### PASSAGE TO READ ###

I know that ITT is very expensive. I also know that I will probably catch some flack for saying this, but -- too me technology degrees are more about hanging a diploma on your wall than they are about preparing you for a job. I feel like most people who are in this field knew a great deal about the subject before they took classes. I also know that technology changes so quickly that you better learn way more on your own than you ever did in school or you won't be in the field long.

Remember: There are 10 types of people in the world -- those who understand binary, and those who don't.


----------



## elite (Jun 8, 2011)

Skeletor said:


> Just to be a bit of a pedant (not to try and hijack the thread):
> 
> Databases are neither software nor development tools.  A database is just a collection or repository of data.  In terms of software, yes, you get different bits of software (including development tools and database management systems) designed to help you develop and maintain different types of databases.



Aren't you nitpicking a bit much? We were clearly talking about relational database implementations. Which are software development tools. I know databases are collections of data and nothing else, but isn't saying relational database implementation every time a bit much? Well, I could have said SQL and be done with it, but then non-developers wouldn't understand jack about what I'm saying. =\

I have to admit that I twisted the meaning of garza's words a little, because we were talking about SQL databases and I wasn't sure if he was referring to those or databases in general, so I intentionally assumed he was talking about SQL (he probably wasn't).



> I have mostly worked with Visual Basic, but I have just started looking into some open source alternatives. You?



I started off web-development with PHP5 and MySQL, and since then I've been through Ruby on Rails and ASP 4.0 using C# and SQL Server. Never touched VB, but in the end C# and VB are both translated to CIL when compiled so it's all the same.

I've been backing away from front-end web development though, I think I'm going to end up writing middle-ware and business-logic for the most part, and maybe security. 



> I know that ITT is very expensive. I also know that I will probably  catch some flack for saying this, but -- too me technology degrees are  more about hanging a diploma on your wall than they are about preparing  you for a job. I feel like most people who are in this field knew a  great deal about the subject before they took classes. I also know that  technology changes so quickly that you better learn way more on your own  than you ever did in school or you won't be in the field long.

### COLLECTED DATA ###

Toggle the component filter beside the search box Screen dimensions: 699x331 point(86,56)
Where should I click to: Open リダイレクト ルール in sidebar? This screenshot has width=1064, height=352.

###

# YOUR OBJECTIVE:
Please continue the forum thread on technology degrees and databases, starting right after the last line shown.

# WRITTEN ANSWER:
This is very true. When working with technology, researching on your own is what sets you aside from the rest. I've done a lot of independent study on a great deal of things, and so far university's been a breeze (save for calculus; while I never failed, it was tough). At least in computer science, it's surprising how simple things are when you take your time to learn whatever you please instead of struggling before tests.



> Remember: There are 10 types of people in the world -- those who understand binary, and those who don't.



Ah, that joke always gets me!


----------



## Skeletor (Jun 8, 2011)

elite said:


> Aren't you nitpicking a bit much? We were clearly talking about relational database implementations. Which are software development tools. I know databases are collections of data and nothing else, but isn't saying relational database implementation every time a bit much? Well, I could have said SQL and be done with it, but then non-developers wouldn't understand jack about what I'm saying. =\
> 
> I have to admit that I twisted the meaning of garza's words a little, because we were talking about SQL databases and I wasn't sure if he was referring to those or databases in general, so I intentionally assumed he was talking about SQL (he probably wasn't).


 
No, I'm really not.

Relational database implementations aren't development tools themselves.  You USE various tools to develop and manage database systems, relational or not.  Not all database systems use strict relational models either.  Strictly speaking, something like MS-SQL Server is a Relational Database Management System (R-DBMS), and it is packaged with various tools (like SQL Management Studio) to help you with development and admin jobs.

You also can't just say SQL, because that introduces more ambiguity.  SQL is a language, but people also use it as shorthand for referring to Microsoft SQL Server (and sometimes other database systems).  There are also various dialects of SQL, like PL-SQL and T-SQL etc.  Some dialects of SQL (like the ones used in SAP development) are far away enough from the ANSII standards in some ways that it's a chore for even an experienced develop to pick up.

The reason that I'm picky about this sort of thing is because in my line of work, a lot of confusion is created when people toss around terms semi-correctly, especially when they're doing it in a non-technical forum.  I was a trainer for a number of years, often doing training abroad, and you'd be surprised how much people (even developers) are not always as aligned with what's being discussed as you'd think.

It helps to use the specific terms correctly, so while I'm not quite Richard Stallman when it comes to this kind of thing, I try to point potential issues out when I spot them.


----------



## elite (Jun 8, 2011)

Skeletor said:


> Relational database implementations aren't development tools themselves.  You USE various tools to develop and manage database systems, relational or not.



An implementation of relational databases does nothing by itself, thus is a tool for development of something. Development of what exactly? That depends on what you are doing. Then again, my knowledge on databases is strictly practical and lacking in depth.

I referred relational database implementations as tools for development simply because that's what they are. Development is not strictly software; the database implementation could be used as-is to develop and maintain a collection of data, but that is still a tool in itself and it's use is in itself developing something.



> Not all database systems use strict relational models either.  Strictly speaking, something like MS-SQL Server is a Relational Database Management System (R-DBMS), and it is packaged with various tools (like SQL Management Studio) to help you with development and admin jobs.


Well, hardly any relational database implementations use SQL to the letter. There are also all the inner optimizations and what not. But they are, still, tools for developing databases, and dialects of SQL can be referred as a whole as SQL and in broad terms no one would complain about it.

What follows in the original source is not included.